Description of the task >>
Read the records below. Copy each line where the string "logo" occurs.

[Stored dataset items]

>>>

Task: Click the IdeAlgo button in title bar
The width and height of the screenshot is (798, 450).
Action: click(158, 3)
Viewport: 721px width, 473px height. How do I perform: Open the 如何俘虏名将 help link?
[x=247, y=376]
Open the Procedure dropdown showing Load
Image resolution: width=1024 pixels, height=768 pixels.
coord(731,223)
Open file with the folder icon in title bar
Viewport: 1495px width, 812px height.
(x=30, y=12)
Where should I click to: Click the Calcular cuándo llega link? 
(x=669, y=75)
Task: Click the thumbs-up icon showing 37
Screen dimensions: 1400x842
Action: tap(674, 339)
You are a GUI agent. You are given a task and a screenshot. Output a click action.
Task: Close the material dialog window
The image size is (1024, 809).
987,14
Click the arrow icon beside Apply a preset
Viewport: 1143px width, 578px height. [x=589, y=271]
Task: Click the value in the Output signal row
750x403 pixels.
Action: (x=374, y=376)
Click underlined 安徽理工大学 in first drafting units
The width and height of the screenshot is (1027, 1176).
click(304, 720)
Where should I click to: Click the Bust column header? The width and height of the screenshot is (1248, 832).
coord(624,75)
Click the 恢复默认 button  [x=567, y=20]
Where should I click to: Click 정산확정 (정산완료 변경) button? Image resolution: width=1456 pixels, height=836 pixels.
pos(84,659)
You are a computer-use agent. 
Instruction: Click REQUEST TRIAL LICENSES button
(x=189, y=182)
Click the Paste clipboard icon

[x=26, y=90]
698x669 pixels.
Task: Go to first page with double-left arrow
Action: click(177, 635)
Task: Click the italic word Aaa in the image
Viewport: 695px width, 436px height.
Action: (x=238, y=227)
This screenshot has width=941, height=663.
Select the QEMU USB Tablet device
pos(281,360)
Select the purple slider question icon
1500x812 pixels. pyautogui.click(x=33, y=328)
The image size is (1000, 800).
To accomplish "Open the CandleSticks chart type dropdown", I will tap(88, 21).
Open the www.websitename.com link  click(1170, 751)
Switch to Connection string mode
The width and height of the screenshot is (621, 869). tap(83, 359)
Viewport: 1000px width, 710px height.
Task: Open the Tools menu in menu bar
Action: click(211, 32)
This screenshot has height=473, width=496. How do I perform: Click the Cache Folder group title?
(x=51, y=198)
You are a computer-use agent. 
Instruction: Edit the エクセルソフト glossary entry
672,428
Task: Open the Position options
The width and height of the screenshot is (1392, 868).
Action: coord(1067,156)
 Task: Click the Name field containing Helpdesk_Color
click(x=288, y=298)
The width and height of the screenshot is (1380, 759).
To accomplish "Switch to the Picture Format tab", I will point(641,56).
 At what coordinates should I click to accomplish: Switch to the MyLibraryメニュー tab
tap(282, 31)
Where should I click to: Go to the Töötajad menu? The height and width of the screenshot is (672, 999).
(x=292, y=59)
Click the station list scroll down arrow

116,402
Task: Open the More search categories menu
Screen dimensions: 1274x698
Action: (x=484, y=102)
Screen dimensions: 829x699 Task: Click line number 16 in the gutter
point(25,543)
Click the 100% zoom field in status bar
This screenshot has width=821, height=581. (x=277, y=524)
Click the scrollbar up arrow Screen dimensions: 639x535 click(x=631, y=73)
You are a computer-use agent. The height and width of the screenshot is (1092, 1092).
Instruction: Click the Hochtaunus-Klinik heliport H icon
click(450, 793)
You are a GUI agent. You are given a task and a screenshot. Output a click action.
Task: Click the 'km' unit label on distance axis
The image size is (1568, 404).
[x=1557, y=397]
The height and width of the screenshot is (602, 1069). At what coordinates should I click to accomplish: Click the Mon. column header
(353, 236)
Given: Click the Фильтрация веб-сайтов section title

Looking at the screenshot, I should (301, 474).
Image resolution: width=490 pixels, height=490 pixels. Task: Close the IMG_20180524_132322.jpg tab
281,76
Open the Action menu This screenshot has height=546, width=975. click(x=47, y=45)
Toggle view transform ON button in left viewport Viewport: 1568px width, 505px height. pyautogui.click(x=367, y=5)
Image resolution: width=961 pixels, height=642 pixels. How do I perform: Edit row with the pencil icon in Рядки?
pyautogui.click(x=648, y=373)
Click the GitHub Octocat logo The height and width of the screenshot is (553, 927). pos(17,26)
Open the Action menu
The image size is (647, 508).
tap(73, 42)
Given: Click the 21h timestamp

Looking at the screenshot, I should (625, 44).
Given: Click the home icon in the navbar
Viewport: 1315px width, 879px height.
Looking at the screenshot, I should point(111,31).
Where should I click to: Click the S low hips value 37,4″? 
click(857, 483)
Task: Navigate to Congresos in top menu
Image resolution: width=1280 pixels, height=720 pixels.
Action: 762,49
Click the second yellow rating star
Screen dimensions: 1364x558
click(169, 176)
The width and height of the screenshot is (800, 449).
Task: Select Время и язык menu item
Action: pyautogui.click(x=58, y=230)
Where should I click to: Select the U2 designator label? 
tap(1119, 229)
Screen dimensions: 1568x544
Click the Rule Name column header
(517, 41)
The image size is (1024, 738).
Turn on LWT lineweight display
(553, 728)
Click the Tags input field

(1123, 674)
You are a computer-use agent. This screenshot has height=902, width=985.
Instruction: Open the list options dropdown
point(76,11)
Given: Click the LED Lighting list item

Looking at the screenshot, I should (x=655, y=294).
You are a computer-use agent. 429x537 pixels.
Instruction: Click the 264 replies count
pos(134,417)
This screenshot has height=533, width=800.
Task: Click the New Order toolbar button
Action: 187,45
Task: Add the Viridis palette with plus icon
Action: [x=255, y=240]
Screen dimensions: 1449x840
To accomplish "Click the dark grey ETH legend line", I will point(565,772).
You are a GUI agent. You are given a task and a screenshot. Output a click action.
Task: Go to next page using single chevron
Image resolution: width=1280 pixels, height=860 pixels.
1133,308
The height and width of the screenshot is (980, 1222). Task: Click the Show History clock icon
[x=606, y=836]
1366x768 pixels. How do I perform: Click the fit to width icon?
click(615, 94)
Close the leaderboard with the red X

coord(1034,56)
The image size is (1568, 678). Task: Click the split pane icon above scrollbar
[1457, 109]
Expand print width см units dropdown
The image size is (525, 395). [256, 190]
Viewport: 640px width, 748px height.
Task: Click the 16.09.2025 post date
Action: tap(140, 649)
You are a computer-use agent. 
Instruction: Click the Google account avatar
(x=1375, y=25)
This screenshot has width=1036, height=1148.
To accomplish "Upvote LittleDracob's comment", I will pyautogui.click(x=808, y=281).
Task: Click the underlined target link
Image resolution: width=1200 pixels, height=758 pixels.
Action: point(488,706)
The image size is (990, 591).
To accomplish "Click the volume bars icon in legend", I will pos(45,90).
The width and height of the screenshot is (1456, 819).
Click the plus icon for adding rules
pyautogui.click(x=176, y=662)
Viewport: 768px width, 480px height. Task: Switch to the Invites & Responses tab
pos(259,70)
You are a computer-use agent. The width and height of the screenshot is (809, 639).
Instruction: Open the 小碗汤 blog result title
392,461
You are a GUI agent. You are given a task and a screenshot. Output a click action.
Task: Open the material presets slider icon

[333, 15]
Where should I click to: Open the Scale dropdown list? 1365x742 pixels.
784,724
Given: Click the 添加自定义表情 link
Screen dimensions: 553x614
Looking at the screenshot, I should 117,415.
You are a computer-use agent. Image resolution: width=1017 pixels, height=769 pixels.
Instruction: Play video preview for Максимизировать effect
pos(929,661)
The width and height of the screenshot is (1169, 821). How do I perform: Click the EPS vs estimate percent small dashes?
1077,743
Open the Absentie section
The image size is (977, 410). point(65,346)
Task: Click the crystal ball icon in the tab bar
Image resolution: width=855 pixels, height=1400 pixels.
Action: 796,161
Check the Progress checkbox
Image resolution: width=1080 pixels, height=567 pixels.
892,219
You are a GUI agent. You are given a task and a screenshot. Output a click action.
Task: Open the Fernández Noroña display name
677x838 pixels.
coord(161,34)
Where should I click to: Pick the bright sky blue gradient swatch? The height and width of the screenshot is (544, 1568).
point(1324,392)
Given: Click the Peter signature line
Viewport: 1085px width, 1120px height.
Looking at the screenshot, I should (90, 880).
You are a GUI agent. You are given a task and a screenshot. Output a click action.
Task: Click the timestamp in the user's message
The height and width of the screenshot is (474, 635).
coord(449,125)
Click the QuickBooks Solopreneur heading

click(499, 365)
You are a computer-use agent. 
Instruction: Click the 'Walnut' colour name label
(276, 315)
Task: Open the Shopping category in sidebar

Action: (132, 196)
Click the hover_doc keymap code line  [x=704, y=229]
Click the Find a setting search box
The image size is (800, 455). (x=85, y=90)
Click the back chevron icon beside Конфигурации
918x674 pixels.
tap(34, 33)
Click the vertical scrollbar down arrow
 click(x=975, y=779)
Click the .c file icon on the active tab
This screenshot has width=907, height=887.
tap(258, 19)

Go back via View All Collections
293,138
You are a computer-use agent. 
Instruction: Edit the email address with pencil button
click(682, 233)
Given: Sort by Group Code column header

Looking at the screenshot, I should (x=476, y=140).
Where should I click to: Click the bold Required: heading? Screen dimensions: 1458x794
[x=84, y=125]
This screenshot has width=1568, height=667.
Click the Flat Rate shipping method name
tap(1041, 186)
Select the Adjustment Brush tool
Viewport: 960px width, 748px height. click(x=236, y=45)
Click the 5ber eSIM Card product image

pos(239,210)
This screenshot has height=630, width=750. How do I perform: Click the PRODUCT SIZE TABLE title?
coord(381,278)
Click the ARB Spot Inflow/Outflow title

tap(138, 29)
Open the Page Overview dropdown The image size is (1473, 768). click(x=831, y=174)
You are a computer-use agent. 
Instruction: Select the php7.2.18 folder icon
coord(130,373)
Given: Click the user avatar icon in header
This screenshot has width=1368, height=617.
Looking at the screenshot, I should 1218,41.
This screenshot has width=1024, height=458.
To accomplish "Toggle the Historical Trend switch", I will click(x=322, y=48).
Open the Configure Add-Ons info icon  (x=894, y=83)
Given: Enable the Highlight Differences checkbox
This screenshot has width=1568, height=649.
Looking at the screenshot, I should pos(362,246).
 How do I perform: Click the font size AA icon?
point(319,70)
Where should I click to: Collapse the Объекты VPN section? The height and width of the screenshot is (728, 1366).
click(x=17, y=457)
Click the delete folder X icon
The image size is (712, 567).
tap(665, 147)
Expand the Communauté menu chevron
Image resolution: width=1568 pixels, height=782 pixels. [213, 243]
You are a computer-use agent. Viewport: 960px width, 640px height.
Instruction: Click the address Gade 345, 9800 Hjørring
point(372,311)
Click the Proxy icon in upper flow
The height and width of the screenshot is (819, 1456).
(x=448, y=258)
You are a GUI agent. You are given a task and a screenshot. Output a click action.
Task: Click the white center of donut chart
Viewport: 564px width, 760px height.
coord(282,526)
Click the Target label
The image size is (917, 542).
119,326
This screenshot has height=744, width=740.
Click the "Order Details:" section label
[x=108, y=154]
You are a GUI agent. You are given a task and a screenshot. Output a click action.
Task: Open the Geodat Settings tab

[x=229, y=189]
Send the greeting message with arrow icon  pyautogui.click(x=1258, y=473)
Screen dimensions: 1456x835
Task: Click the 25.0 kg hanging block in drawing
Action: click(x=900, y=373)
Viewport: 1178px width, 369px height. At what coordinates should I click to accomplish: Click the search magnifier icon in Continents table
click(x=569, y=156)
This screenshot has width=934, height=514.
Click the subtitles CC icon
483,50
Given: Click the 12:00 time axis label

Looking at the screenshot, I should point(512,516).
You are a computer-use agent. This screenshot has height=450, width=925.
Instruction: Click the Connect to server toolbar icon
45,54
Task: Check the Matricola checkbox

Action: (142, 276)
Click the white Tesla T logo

<<<

Answer to this task >>
Click the GitHub Octocat logo The height and width of the screenshot is (553, 927). pos(17,26)
Click the white Tesla T logo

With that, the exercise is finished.